Personal protective equipment, more commonly known as PPE, is equipment worn to protect a worker from hazards that can lead to workplace injuries or illnesses. Hazards can present at the workplace and can result from contact with chemical, biological, physical, electrical, or other workplace hazards.
What is PPE?
Employers are required to establish a program to determine what specific types of PPE are required to keep an employee safe. PPE programs should include engineering, work practice, and administrative controls to help mitigate the risk of exposure to hazards; when these measures do not provide enough protection, employers must provide PPE to employees. Employers are required to determine the following:
- What PPE is required
- When PPE is necessary
- Ensure PPE is properly fitted and comfortable for the employee
- Provide training on how to use and wear PPE
- Provide training to ensure the PPE is properly maintained, cleaned, and stored
What are Examples of PPE?
PPE is used to protect workers from hazards when all other measures fail. Examples of PPE include:
- Gloves help protect against biological or chemical hazards, but some gloves can also help protect against illnesses associated with vibration. Examples can include nitrile gloves, rubber gloves, anti-vibration gloves, surgical gloves, etc.
- Hard hats. Hard hats help protect workers from falling debris, impacts, or bumps.
- Safety glasses or goggles. Safety glasses or goggles can protect the eyes from splashes of biological agents, respiratory droplets, or chemicals.

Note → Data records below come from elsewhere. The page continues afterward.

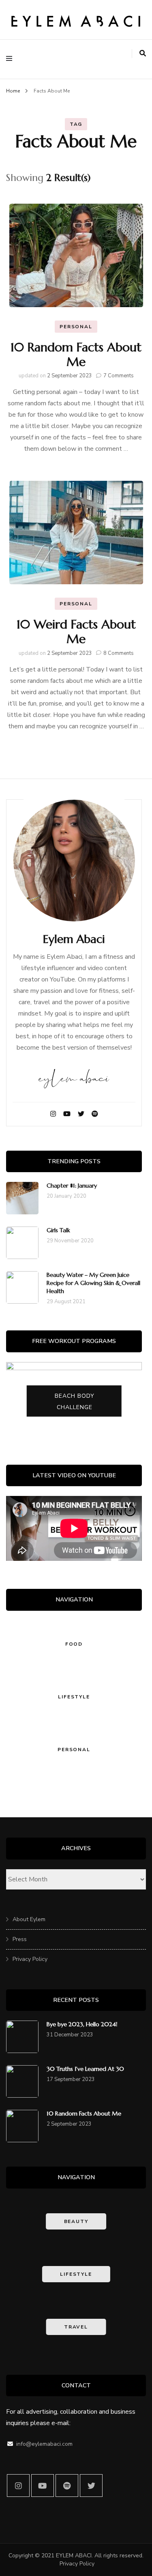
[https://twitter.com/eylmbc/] (91, 2485)
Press (20, 1939)
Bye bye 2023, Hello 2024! (82, 2024)
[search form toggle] (142, 53)
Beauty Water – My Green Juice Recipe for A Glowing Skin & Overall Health (93, 1283)
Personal (76, 326)
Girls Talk (58, 1230)
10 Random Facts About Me (76, 354)
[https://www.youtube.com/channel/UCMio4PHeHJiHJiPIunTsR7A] (42, 2485)
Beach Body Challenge (74, 1401)
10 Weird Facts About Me (76, 631)
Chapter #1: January (72, 1185)
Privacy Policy (30, 1959)
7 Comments (118, 375)
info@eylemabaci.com (44, 2444)
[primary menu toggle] (11, 59)
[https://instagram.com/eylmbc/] (18, 2485)
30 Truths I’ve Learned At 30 (85, 2068)
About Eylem (29, 1919)
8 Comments (118, 653)
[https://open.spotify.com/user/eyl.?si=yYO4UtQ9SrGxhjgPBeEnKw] (67, 2485)
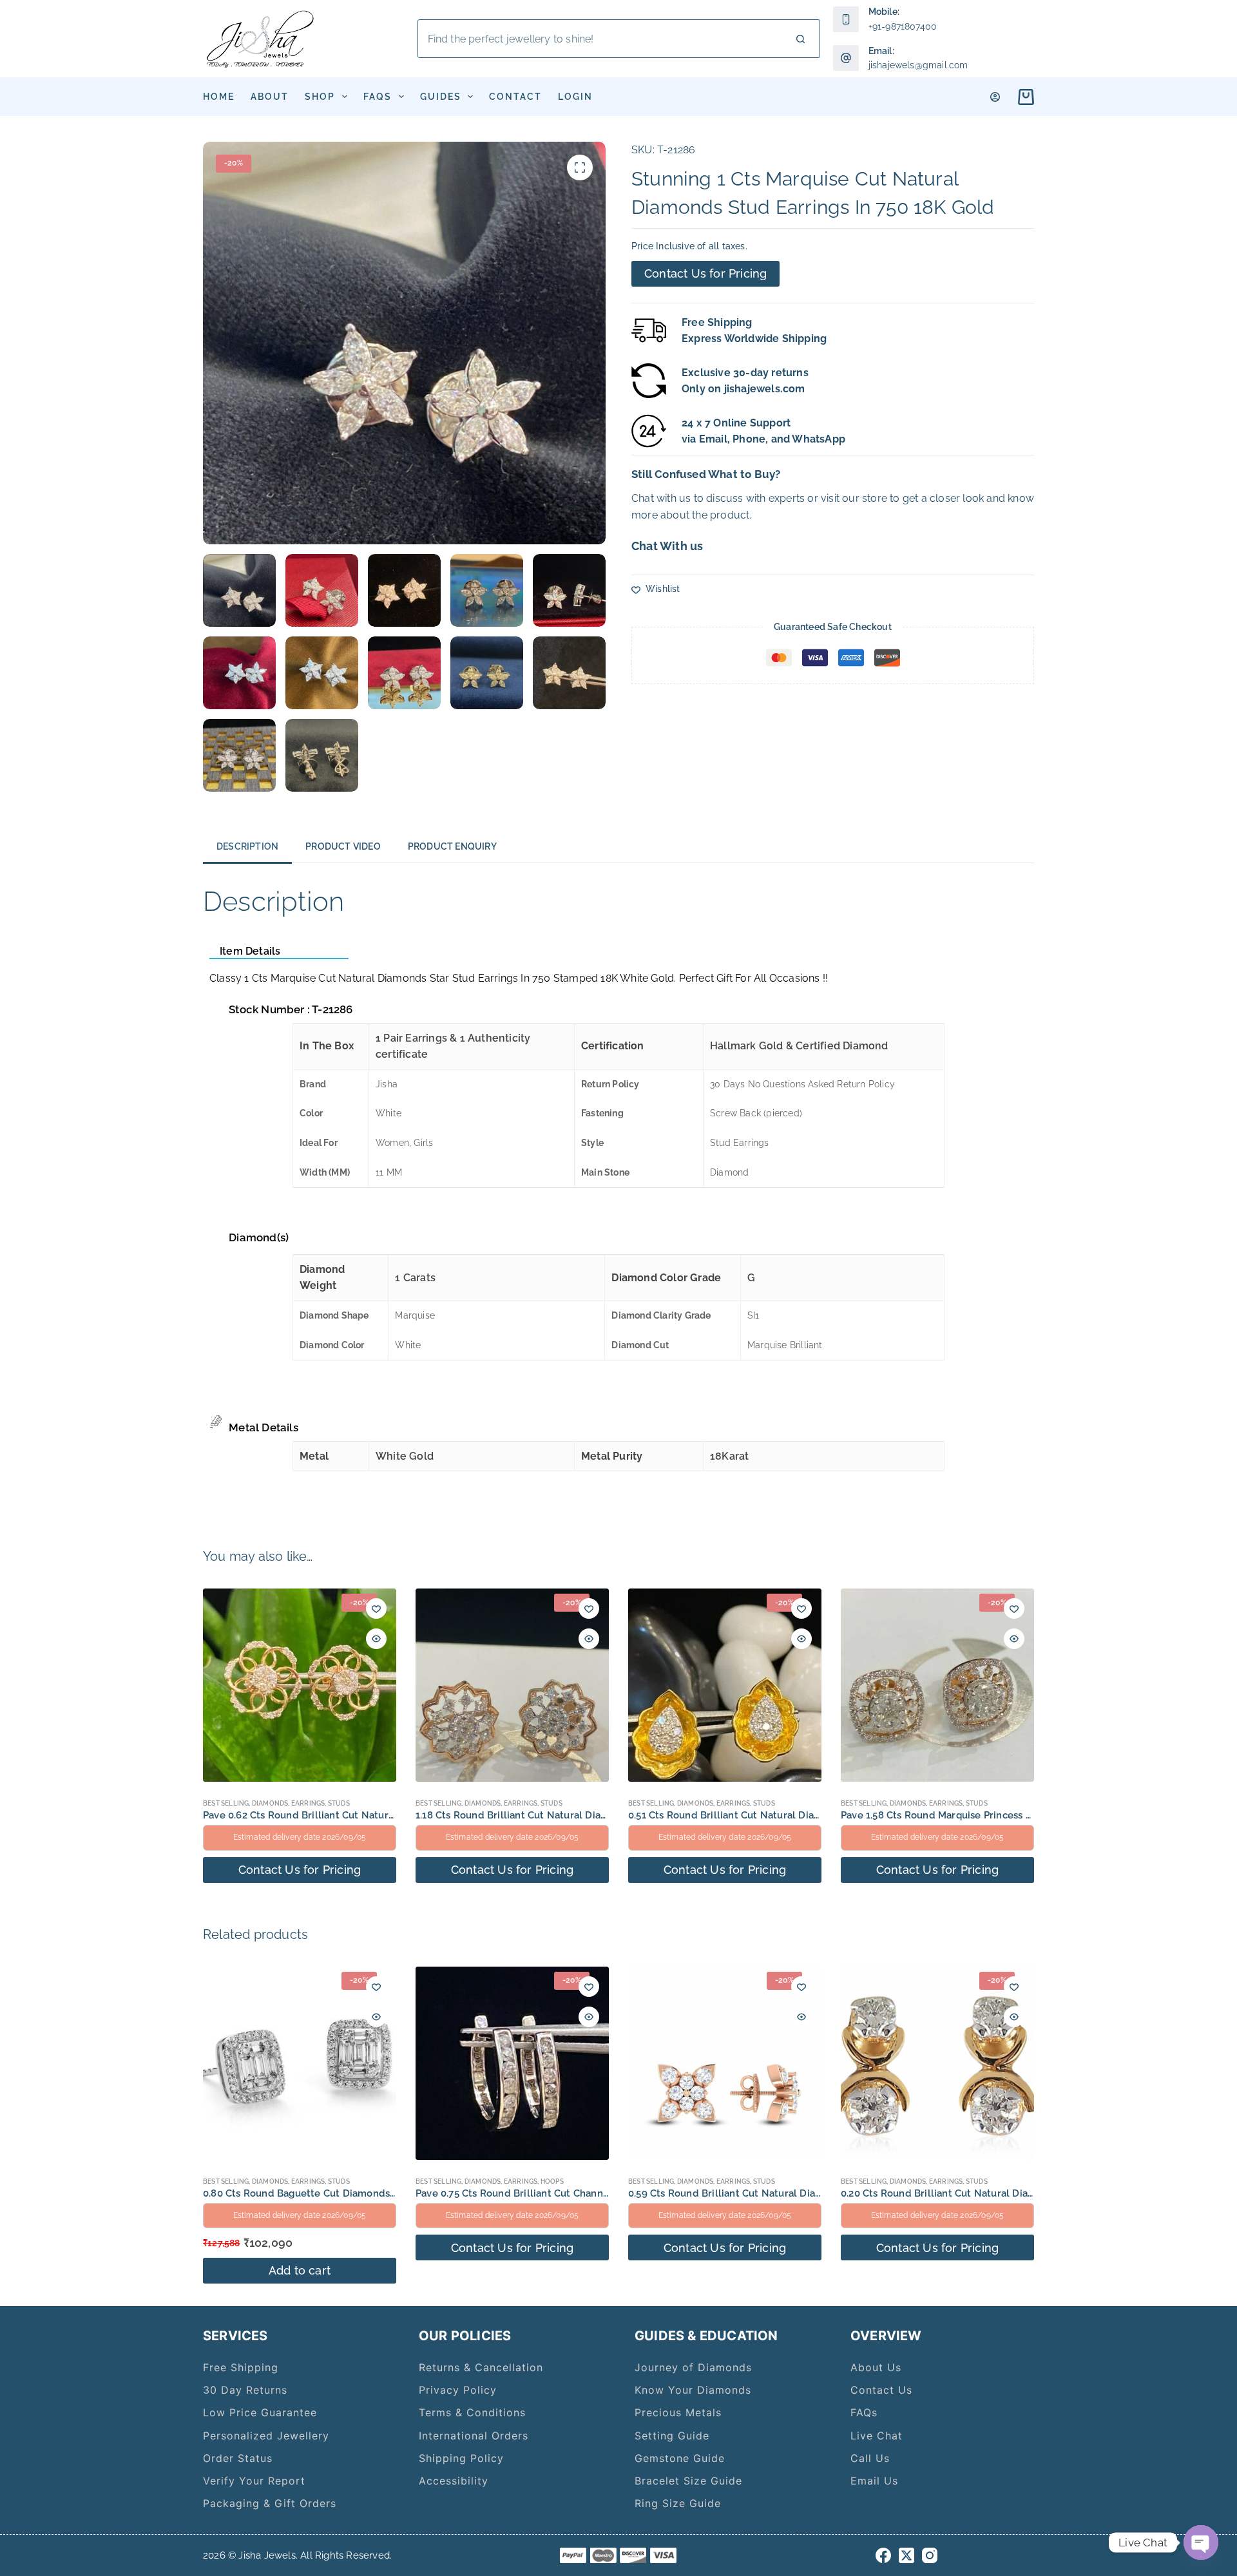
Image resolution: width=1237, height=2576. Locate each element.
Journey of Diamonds (693, 2367)
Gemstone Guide (680, 2458)
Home (219, 96)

- Face shields. Face shields protect the face and mucous membranes of the eyes, nose, lips from splashes.
- Safety shoes. Safety shoes help protect workers’ feet from potentially serious injuries from falling objects, piercing objects, or electrical hazards such as static discharge hazards to the feet.
- Hearing protection. Earplugs, canal caps, or earmuffs can help protect a worker from noise exposure while at work.
- Gowns can help protect any exposed skin and clothing from being contaminated with biological hazards such as body fluids or chemical exposures.
- Masks or other respirators. Masks and other respirators are used to protect a worker from exposure to biological or chemical particles or liquids that can lead to inhalation injuries or illnesses.
PPE should meet OSHA requirements. OSHA often refers to standards developed and maintained by the National Institute for Occupational Safety and Health (NIOSH) or the American National Standards Institute (ANSI).